In Marco, le parole che accompagnano l’offerta di aceto (in realtà la posca, il vino d’ordinanza delle truppe romane, dissetante ma acidulo) suonano come una sfida a Gesù, a Elia e a Dio.

Il centurione e l’ultima barriera

C’è però qualcosa, in Gesù, che convince il centurione della sua divinità. Proprio attraverso di lui, pagano, si squarcia l’ultimo velo tra Dio e gli uomini, così come, squarciandosi il velo, nel tempio cade l’ultima barriera tra il Dio Santo dei Santi e l’umanità peccatrice: quel velo che solo un uomo, il sommo sacerdote, osava oltrepassare soltanto una volta all’anno, nel giorno dell’Espiazione, adesso non divide più l’uomo da Dio.

Tre tipi di testimoni si trovano al cospetto della morte di Dio nella persona del Figlio:

  • Il velo squarciato nel tempio
  • Il centurione di fra i pagani: in lui, ogni uomo ormai è capace di riconoscere che Cristo è Dio
  • Il gruppo delle donne che serviva Gesù in Galilea. I discepoli sono fuggiti, non lo hanno seguito neppure da lontano. Due di queste donne, Maria Maddalena e un’altra Maria, fanno da anello di unione fra le tre scene che si stanno aprendo: morte – sepoltura – sepolcro vuoto, di modo che rendano testimonianza che quel Gesù che è risorto è quello stesso che è morto sulla croce ed è stato sepolto.

Via Crucis: al sepolcro

Non vi è dubbio, infatti, che Gesù sia veramente morto: lo attesta il centurione. Giovanni parlerà anche del colpo di lancia, che equivaleva alla punctio cordis, l’accertamento della morte mediante trafittura del cuore, non al colpo di grazia, che per i crocifissi veniva inferto con il crurifragium, lo spezzamento delle gambe che facendo cadere in basso tutto il peso del corpo provocava la compressione dei polmoni e quindi una morte rapida. È proprio un corpo morto quello che viene avvolto in una sindone, un tessuto di lino pregiato.

Era la Parasceve, la preparazione del sabato: al tramonto, Gesù entra nel riposo del sabato.
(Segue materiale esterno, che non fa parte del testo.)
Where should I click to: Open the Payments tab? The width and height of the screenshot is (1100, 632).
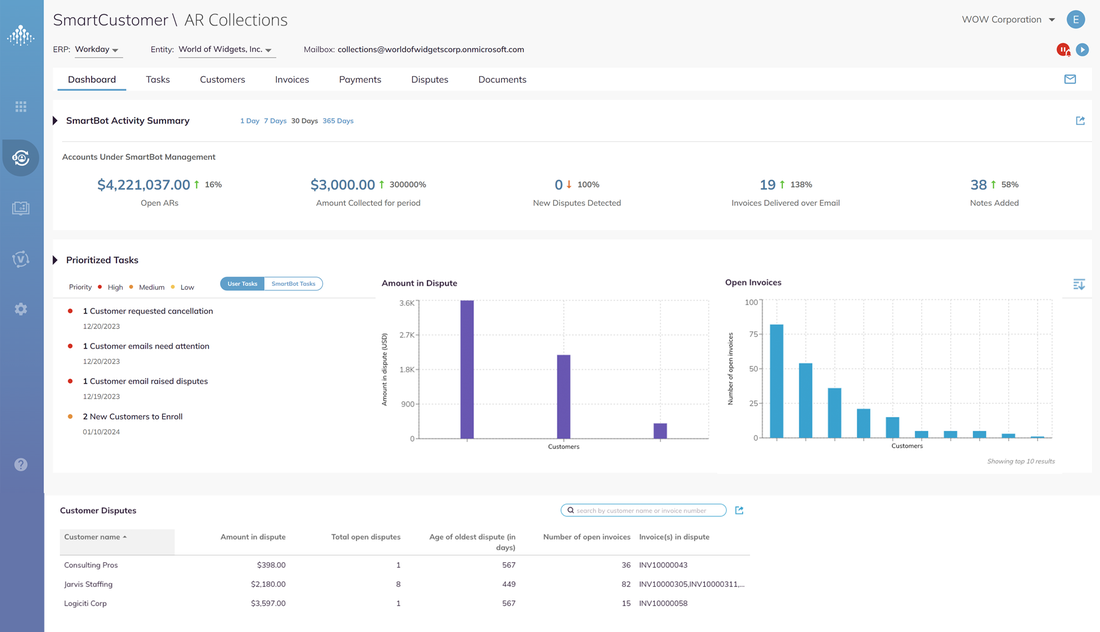coord(359,79)
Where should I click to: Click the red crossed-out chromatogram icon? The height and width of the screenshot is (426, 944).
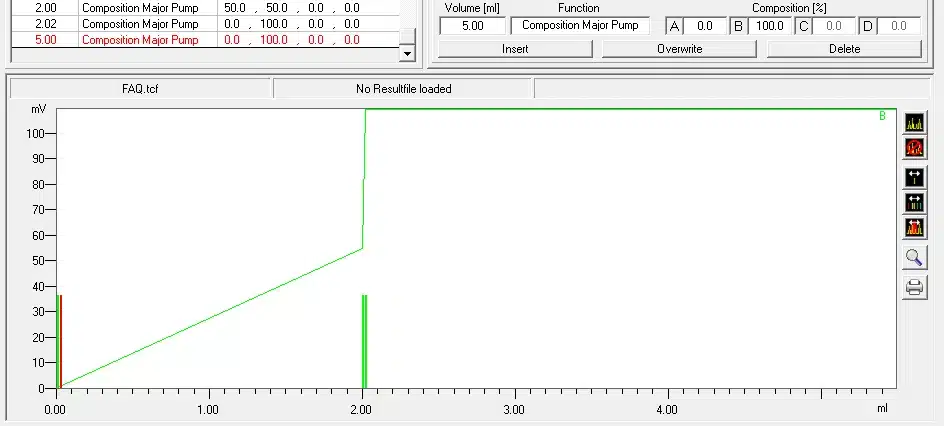914,149
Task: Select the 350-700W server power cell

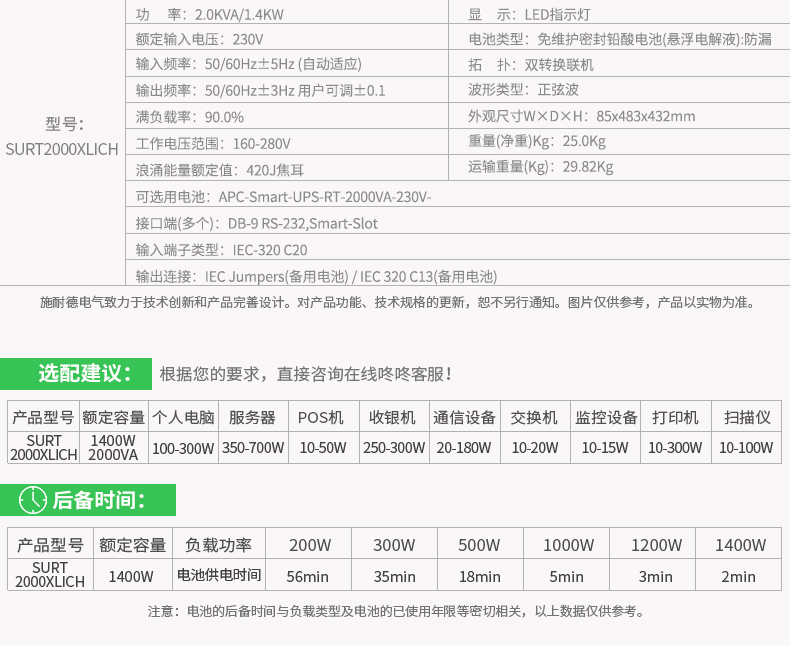Action: coord(252,448)
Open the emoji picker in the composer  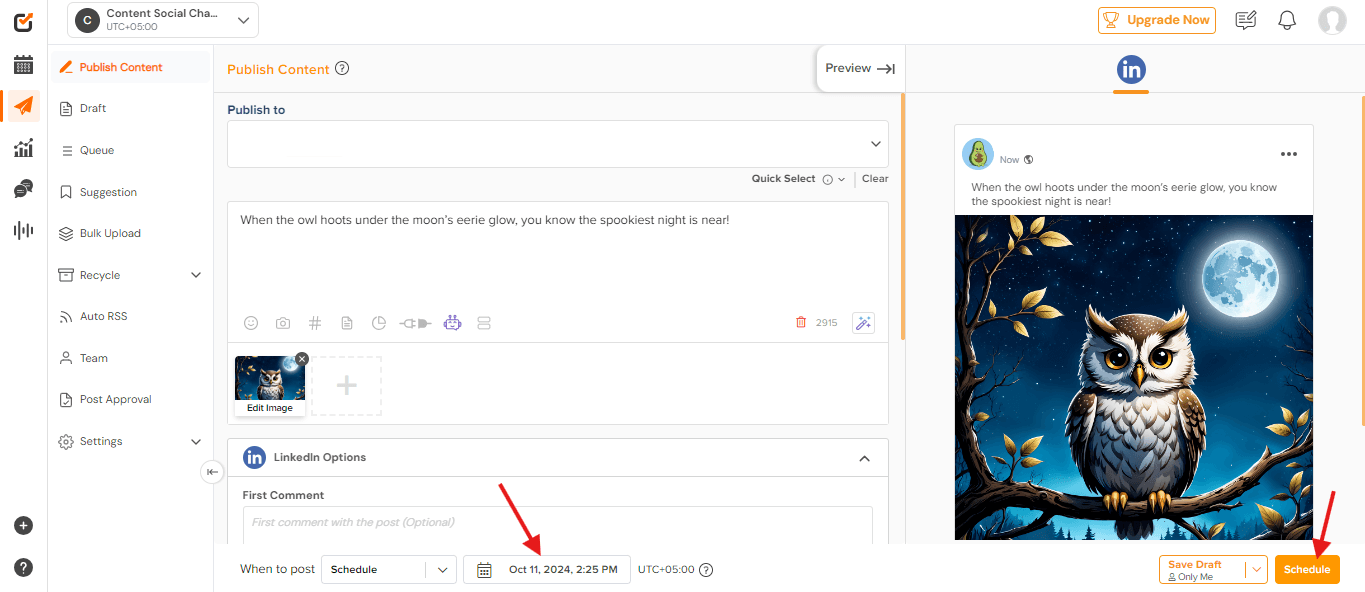pos(251,322)
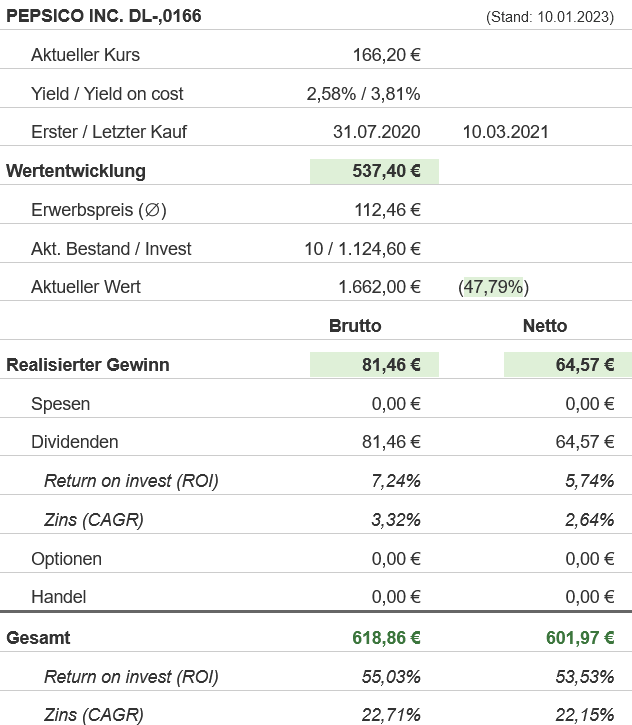Click the Brutto column header

pos(355,326)
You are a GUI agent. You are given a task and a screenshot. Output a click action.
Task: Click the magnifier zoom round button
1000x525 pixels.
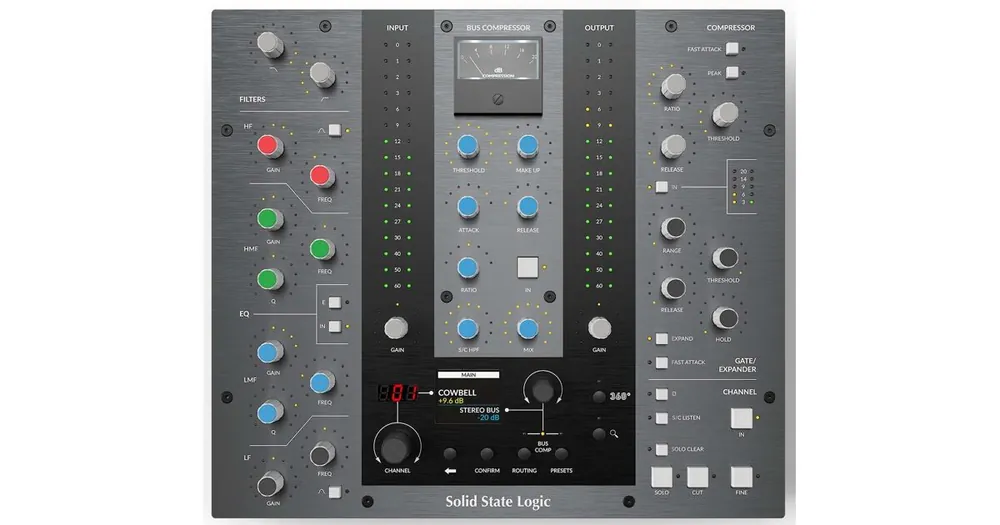(x=598, y=434)
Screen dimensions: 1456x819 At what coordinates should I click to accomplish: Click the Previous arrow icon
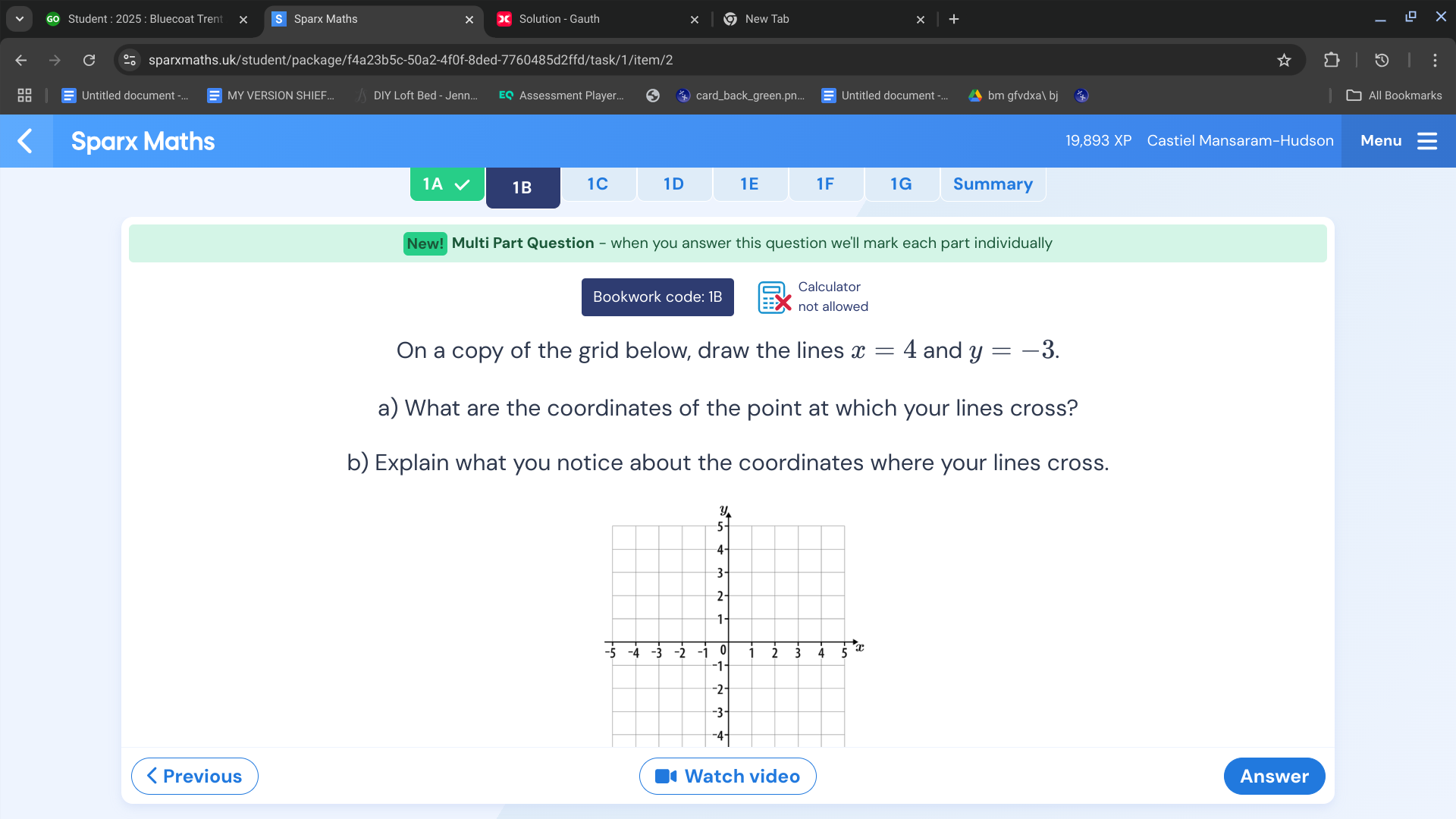[x=152, y=775]
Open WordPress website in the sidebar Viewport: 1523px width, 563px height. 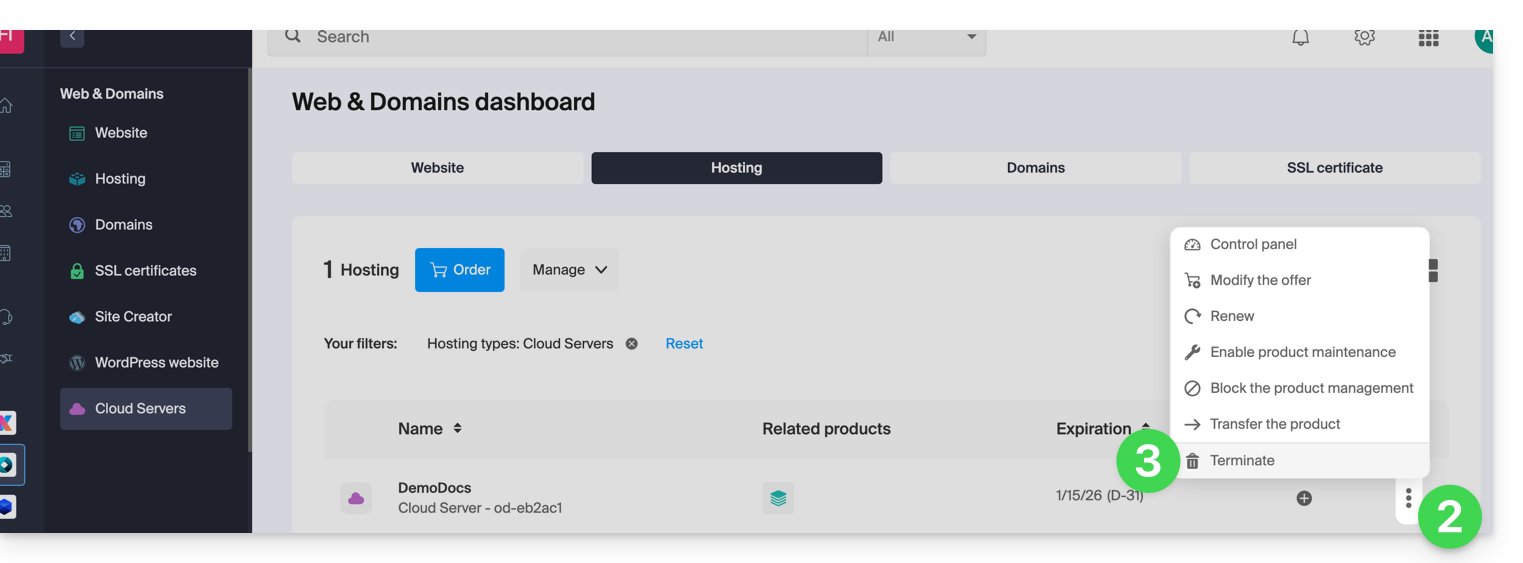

È Giuseppe di Arimatea, membro del Sinedrio, a occuparsi di questo. Ma mentre lui, figlio del popolo eletto, si limita ad attendere il regno di Davide ed a seppellire colui che aveva sperato riportasse il Regno sulla terra, il centurione pagano lo precede nella fede proclamando che Gesù è Figlio di Dio. Le donne, da parte loro, osservano in silenzio.